Epstein argues that even Gleason 6 is invasive:

ascopubs.org/doi/full/10.12...

In this article I point out that about half of GS 6 cancers do progress:

pcnrv.blogspot.com/2017/11/...

With the growing acceptance of active surveillance for low risk PC, it is less of a pressing issue than it used to be. But the word is frightening and we've all been through the shock. I think that physicians who give a diagnosis of localized PC can help by slowing things down. In fact, I fantasize about the AUA having a guideline that treatment decisions for localized PC are not acted upon within a month of diagnosis. That would give at least some time for the emotional temperature to come down.

dentaltwin profile image
dentaltwin in reply toTall_Allen

From Epstein et al: the Will Rogers phenomenon--LOL!

Tall_Allen profile image
Tall_Allen in reply todentaltwin

That's an actual thing in statistics. For those who haven't heard of it, it can occur when there is a change in the components of categories. So, for example, when they took cribriform pattern out of Gleason pattern 3 and put it into Gleason pattern 4, it lowered the risk level associated with BOTH patterns (its risk was at the high end of pattern 3, but the low end of pattern 4). The term comes from a joke told by Will Rogers: "When Okies from Oklahoma came to California, they raised the average IQ of both states" (i.e., they were at the low end of IQ in Oklahoma, but the high end of IQ for California).

dentaltwin profile image
dentaltwin in reply toTall_Allen

That's a lot more comprehensible to me than the Monte Hall paradox.

Tall_Allen profile image
Tall_Allen in reply todentaltwin

Bayesian statistics give me a headache too. Conditional probabilities are often counter-intuitive. I can show the math, but putting it into comprehensible language is difficult.

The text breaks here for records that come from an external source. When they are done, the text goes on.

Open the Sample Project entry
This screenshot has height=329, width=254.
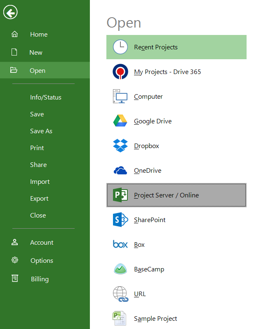tap(155, 319)
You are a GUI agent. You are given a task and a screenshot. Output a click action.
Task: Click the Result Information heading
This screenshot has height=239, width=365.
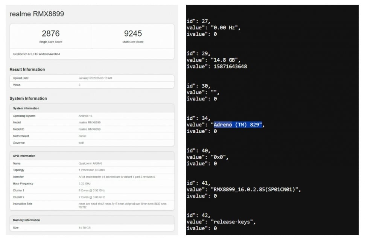click(27, 69)
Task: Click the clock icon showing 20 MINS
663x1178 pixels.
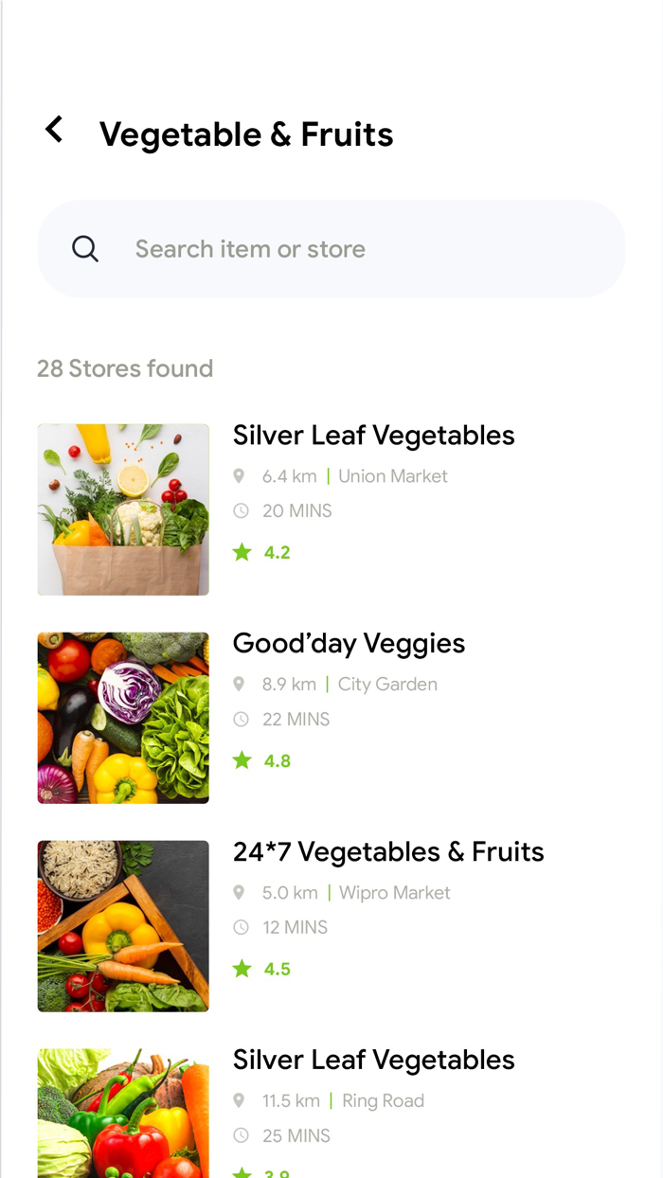Action: (239, 510)
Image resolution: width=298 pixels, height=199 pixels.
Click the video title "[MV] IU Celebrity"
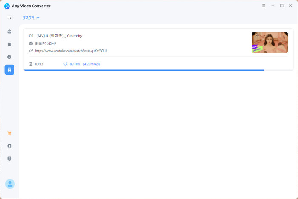59,36
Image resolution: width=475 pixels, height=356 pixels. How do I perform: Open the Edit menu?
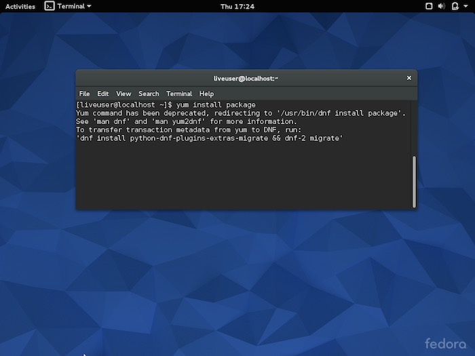coord(102,94)
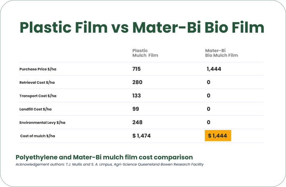The width and height of the screenshot is (286, 187).
Task: Select the Mater-Bi Bio Mulch Film column header
Action: 221,53
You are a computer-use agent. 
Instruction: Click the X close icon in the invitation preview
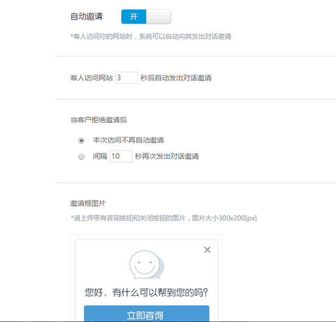207,250
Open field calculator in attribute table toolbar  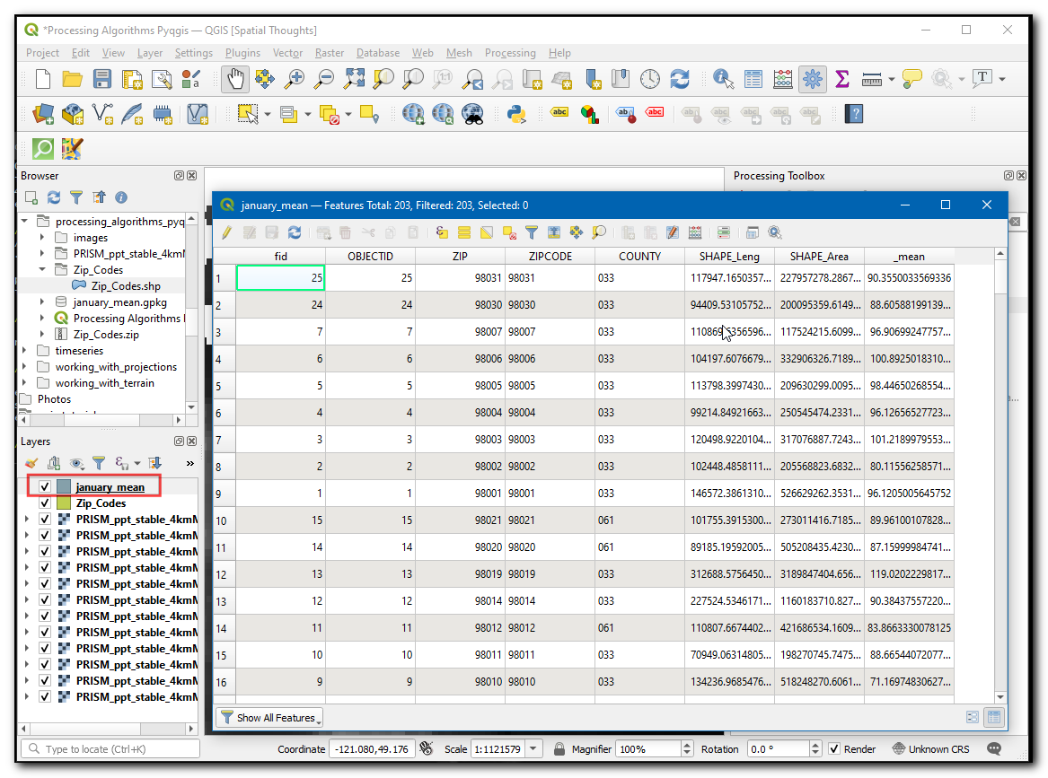click(x=694, y=233)
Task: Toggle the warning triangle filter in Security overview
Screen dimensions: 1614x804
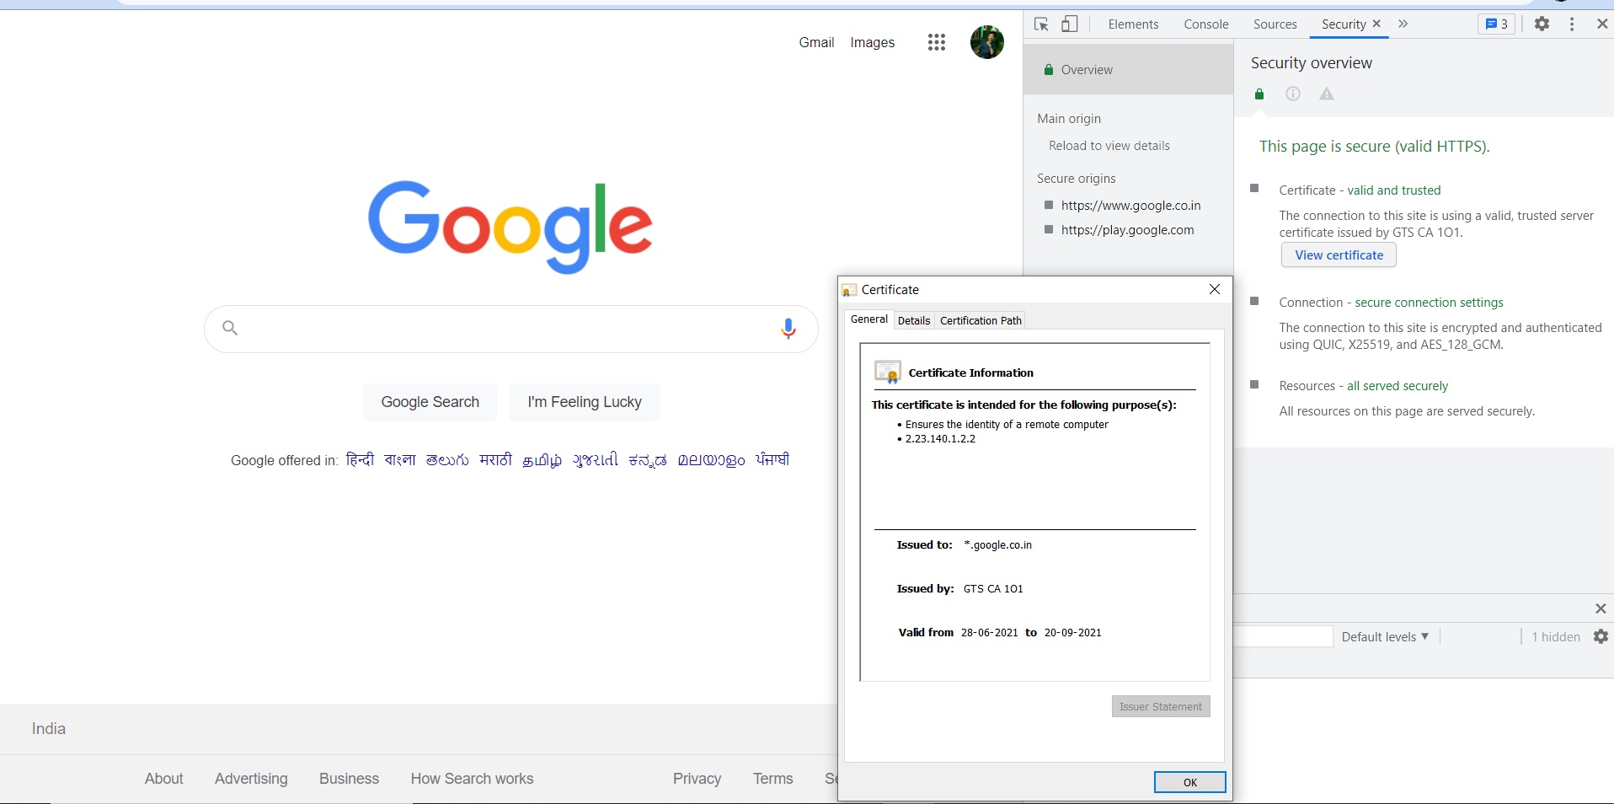Action: coord(1327,94)
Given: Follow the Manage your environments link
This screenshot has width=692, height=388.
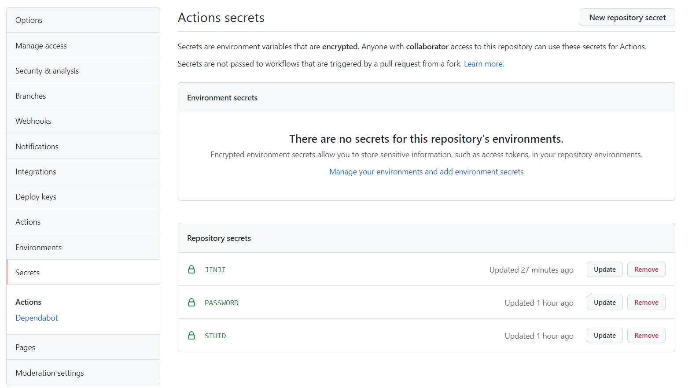Looking at the screenshot, I should (x=426, y=172).
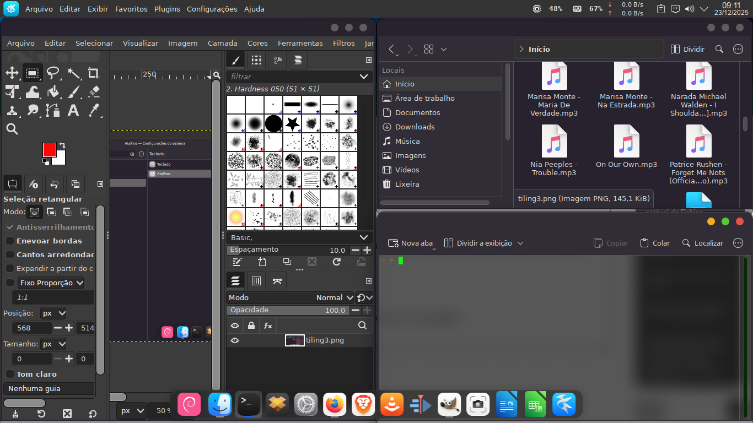Choose the Eraser tool
The height and width of the screenshot is (423, 753).
[94, 91]
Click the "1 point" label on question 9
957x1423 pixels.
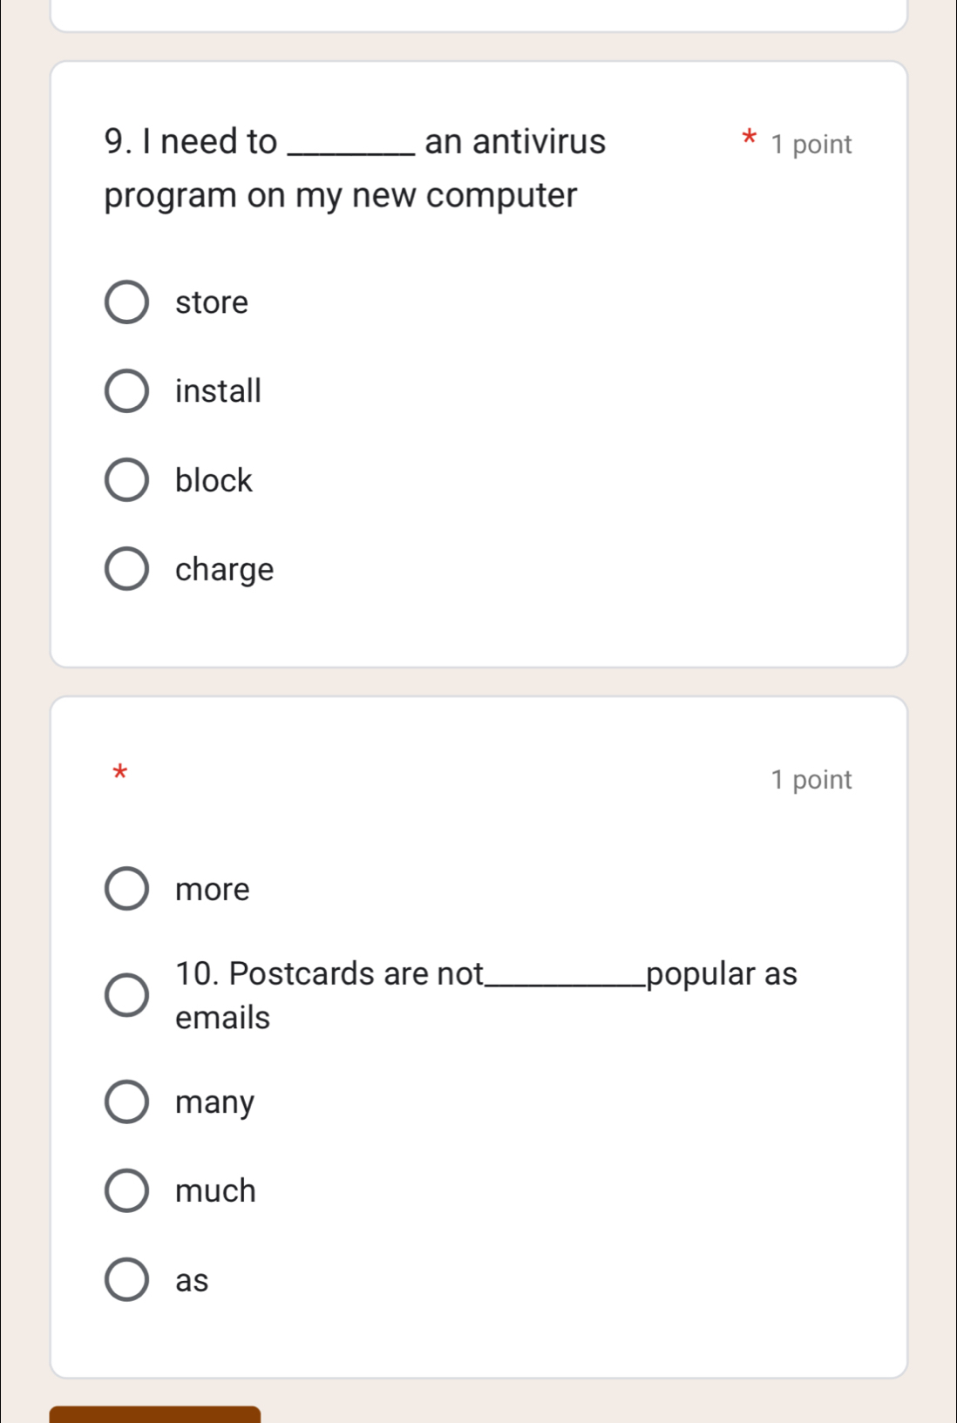pyautogui.click(x=814, y=145)
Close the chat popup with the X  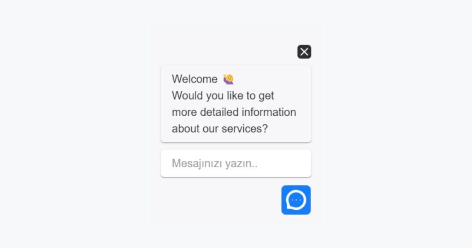(304, 52)
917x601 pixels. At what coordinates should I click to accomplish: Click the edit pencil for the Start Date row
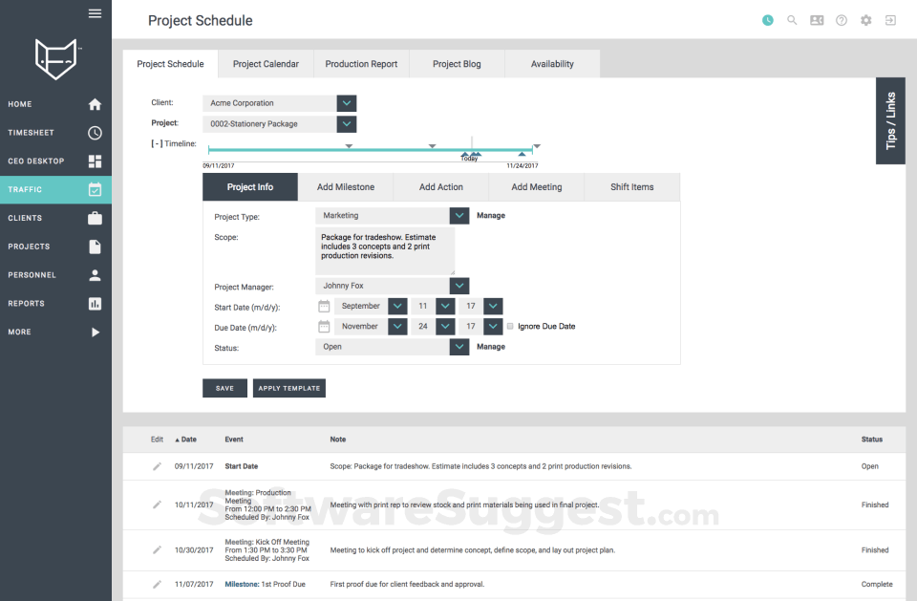point(157,466)
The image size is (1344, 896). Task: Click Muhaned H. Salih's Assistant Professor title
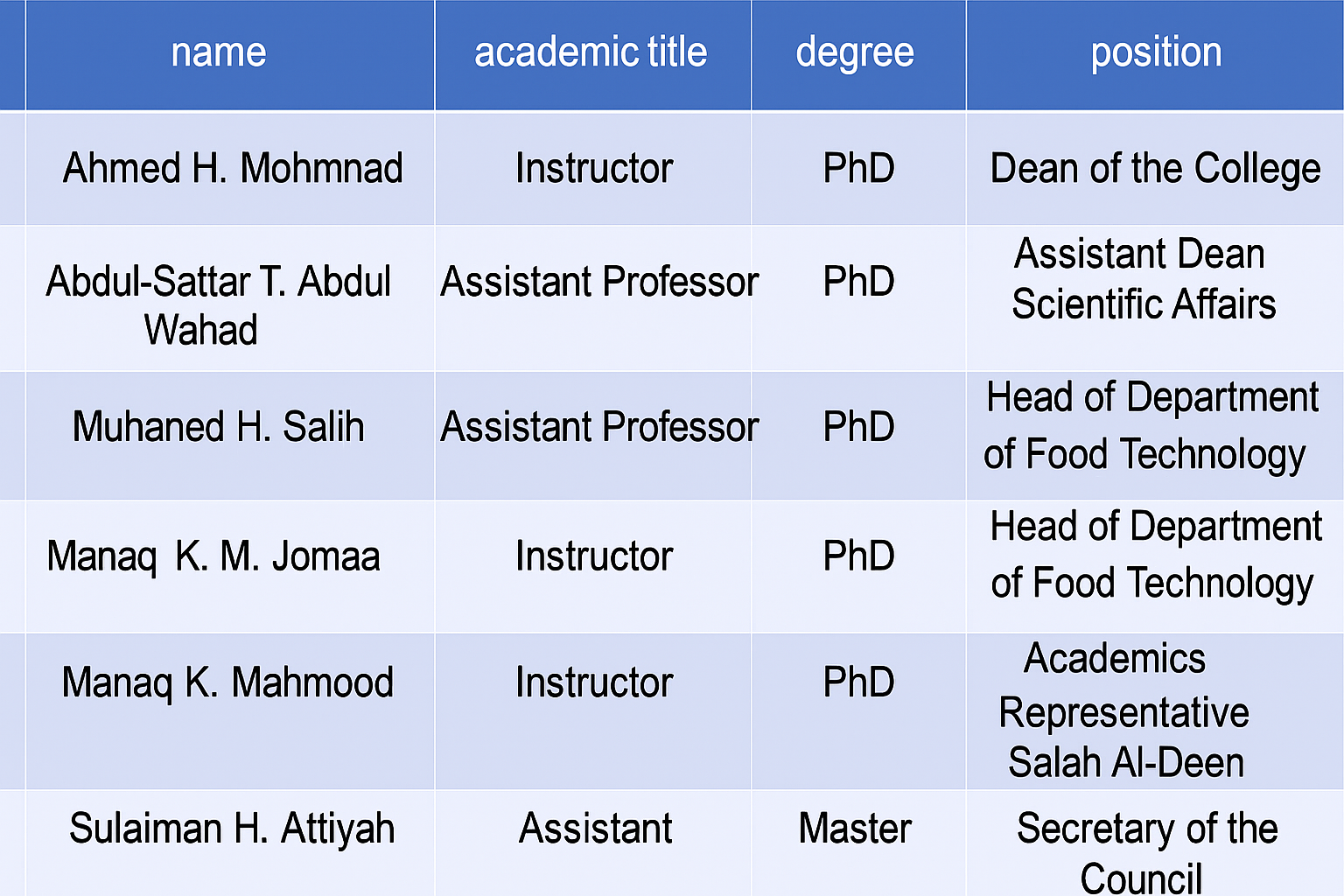[599, 427]
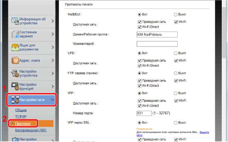Click the Настройки функций icon

click(15, 86)
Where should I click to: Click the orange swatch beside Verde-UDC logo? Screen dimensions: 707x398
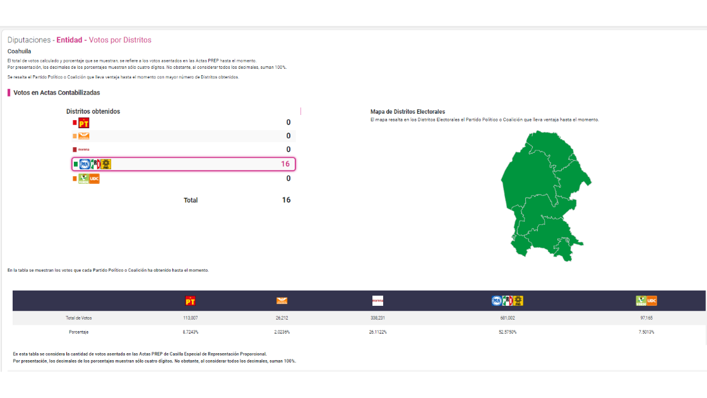74,179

speedyhaddock profile image
speedyhaddock

lancaster.ac.uk/news/blogs/...

dentaltwin profile image
dentaltwin in reply tospeedyhaddock

Isn't this tied in to issues of stigma and moralizing? The basis is more obvious with (for example) lung cancer, tied in as it is with personal choices, but it's true more or less for all cancers. When I was a kid there was a fear of contagion for many.

The word has baggage as Tall_Allen points out. Maybe even more so with prostate because men traditionally avoid talking about health and especially health "down there" (as we say in Rhode Island, USA). At least now the word is actually spoken. In the 70s people would actually whisper the word: "well she has [whispered] cancer, you know" almost with a sign to ward off the evil eye. The more we talk out loud, the less power the word has.

CalBear74 profile image
CalBear74

Brings to mind Don Hayakawa's excellent book (yes the US Senator who went from college president to the US Senate back in the day) "Language in Thought and Action". Dadzone is right about avoidance of this word. As a child of the 40s-50's in NY, you could no more speak of this disease than you would "venereal disease".